Celeste aveva una finestra gigante in camera sua, ed io ero sdraiata sul suo letto, guardavo fuori e speravo che i miei pensieri si calmassero, si riordinasssero.

"Non mi riferisco solo a quello. Prendi i graffiti, per esempio. Hai mai provato a capire perché li fa?"

Dio.
Detestavo avere torto.
In realtà, seppur trovandola sbagliata, ero sempre stata affascinata dalla sua arte, e, dopo averlo conosciuto, avrei tanto voluto fargli altre domande riguardo alla sua passione per il disegno, ma dato che era così riservato, avevo cercato di aspettare di trovare il momento perfetto per farlo, con calma.
Solo che non era mai arrivato, e poi era successo quel che era successo.

"Mi sarebbe piaciuto, ma non volevo andare troppo a fondo, per paura che poi si chiudesse a riccio. Fa fatica ad aprirsi sui suoi fatti privati, avevo paura di risultare invadente."

"No, invece." Proseguì, lei. "Solitamente, le persone, riservate o meno, sono sempre felici di parlare di qualcosa che le appassiona. Forse a lui non è più venuto spontaneo perché lʼunica volta che lʼha fatto, ti sei messa a sparare a zero dicendogli che secondo te fosse una cazzata realizzare graffiti su delle pareti pubbliche."

Emisi un piccolo urlo di frustrazione, rigirandomi sul suo piumone.
Era vero, ero stata così categorica, riguardo a quella storia.
Uno dei miei più grandi difetti era la testardaggine, se ero convinta di una cosa, quella era e quella doveva rimanere, non cʼera verso di farmela vedere diversamente.

Ma, mi ritrovai costretta ad ammettere, che a volte, forse, sbagliavo.

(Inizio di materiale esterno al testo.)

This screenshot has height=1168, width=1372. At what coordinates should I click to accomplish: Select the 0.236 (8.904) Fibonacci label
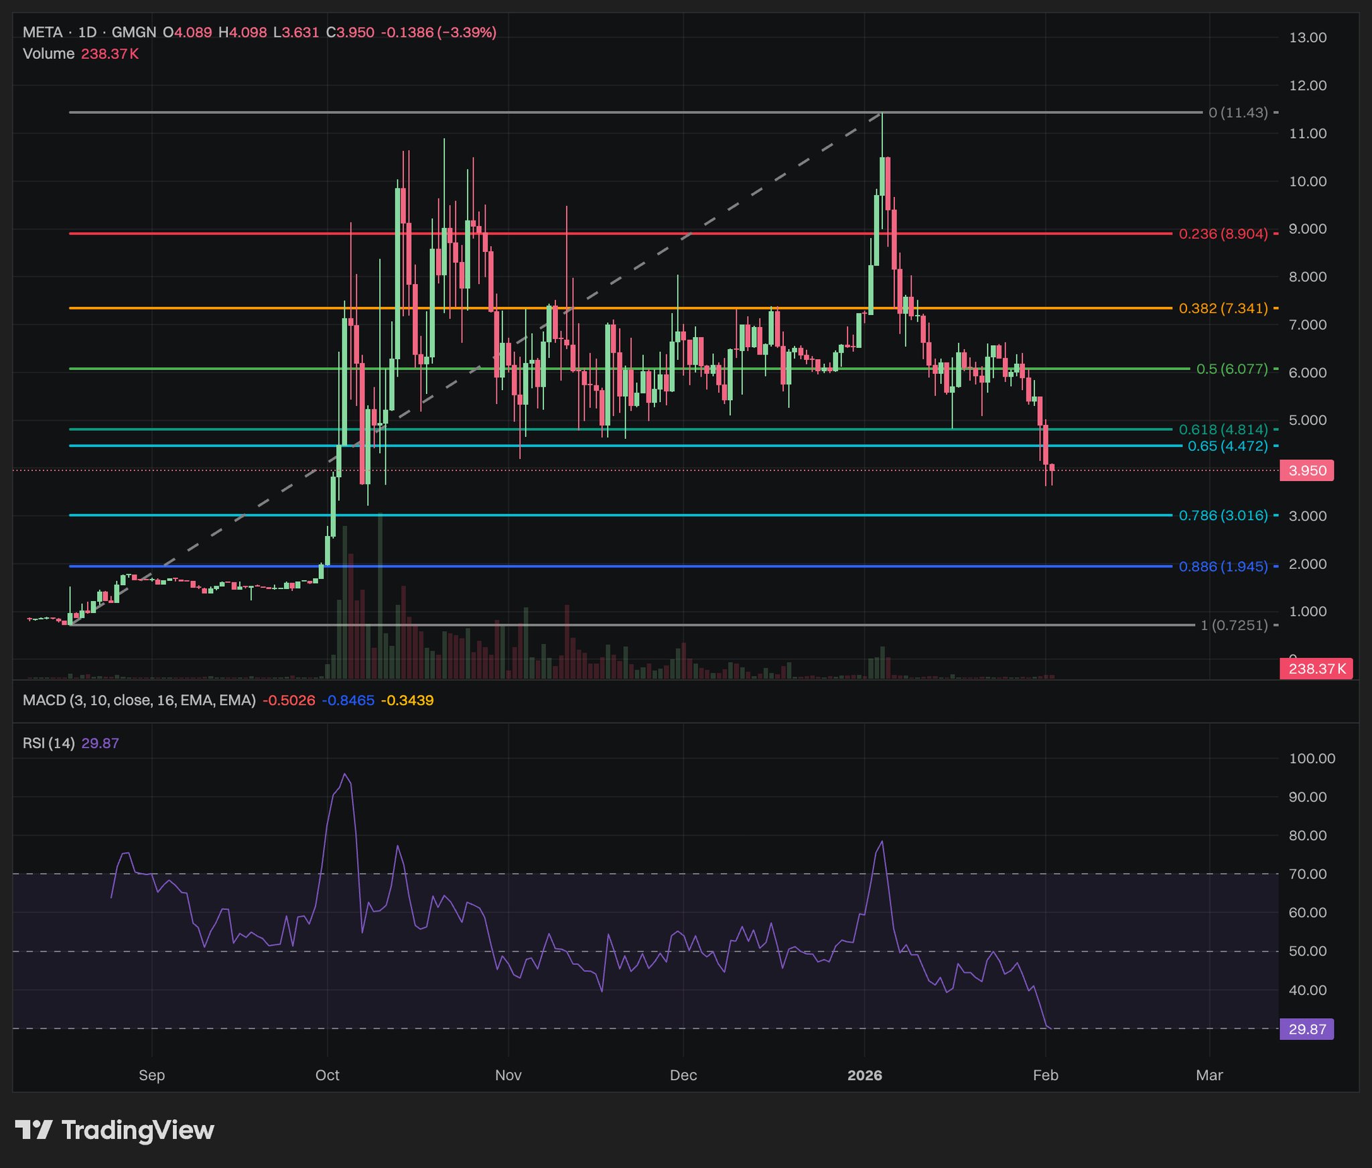(1223, 234)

"Perciò cosa dovrei fare?"

"Ti ha scritto?"

Non risposi, perché sapevo che avrebbe solamente continuato a sgridarmi, ma la vidi adocchiare il mio cellulare, attaccato alla presa a terra accanto ai suoi piedi.

"Les, non ti azzardare! Dai, cazzo!" Imprecai, mentre lei lo afferrava e faceva illuminare lo schermo.

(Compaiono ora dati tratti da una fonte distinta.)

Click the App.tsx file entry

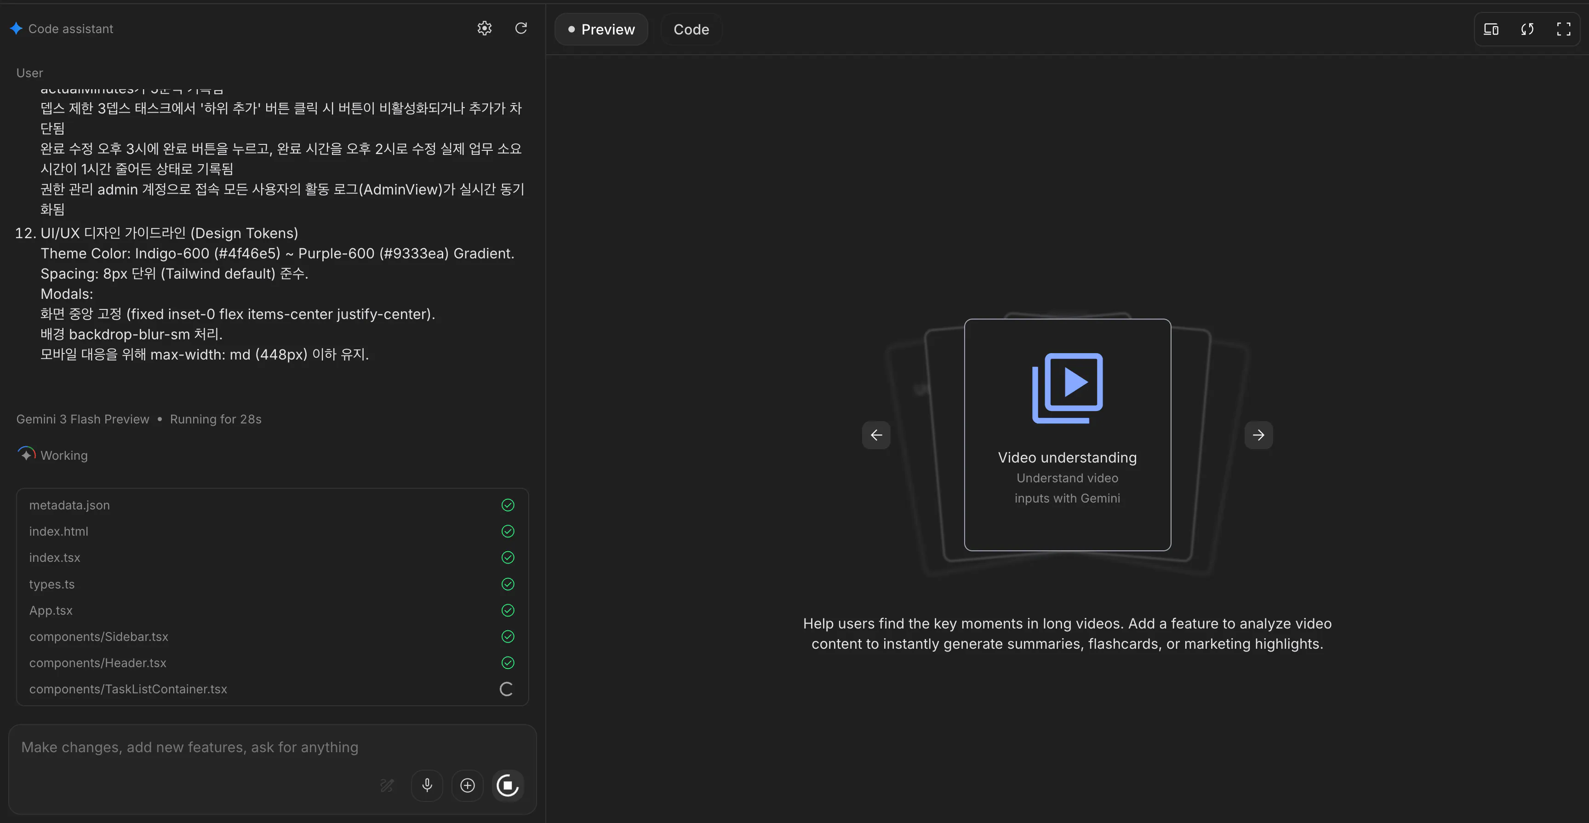click(51, 610)
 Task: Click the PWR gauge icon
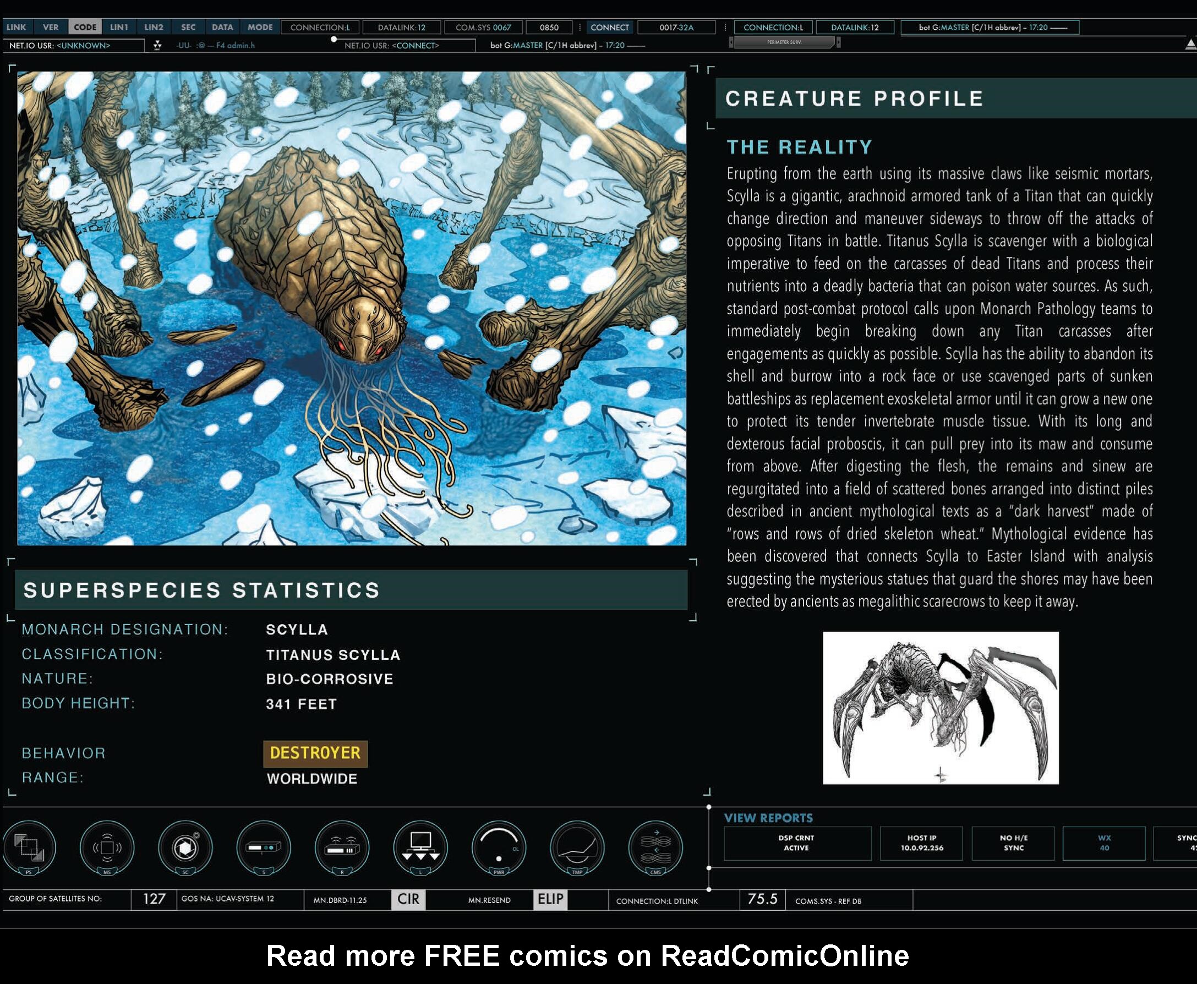(499, 848)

"Da Tancredi: il cazzone ti ringrazia per ieri sera, ma potrebbe aver continuato a leccarsi la ferita perché il sangue resta buono. Te lʼha scritto quattro ore fa. Sei una deficiente."

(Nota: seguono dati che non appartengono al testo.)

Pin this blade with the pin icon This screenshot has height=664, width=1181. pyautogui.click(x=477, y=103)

Ovviamente lʼavevo già letto, me questo non mi impedì di ripetermi nuovamente quanto fosse stupido, ed io che avevo pure sprecato tempo a disinfettarlo.

"Ti rendi conto di star sorridendo come una bambina a Natale, sì? Se non rispondi a questo cazzo di messaggio ti faccio ingoiare il cellulare."

Una bambina a-cosa?
Non ero messa così male, e come avrebbe detto Milo, non era da me.
Sottona io? Figuriamoci.

"Scrivigli tu, hai il cellulare in mano. Chiedigli se gli si è riaperto il taglio, altrimenti non ha alcun senso che senta ancora il sapore del sangue, a questʼora dovrebbe essere a posto."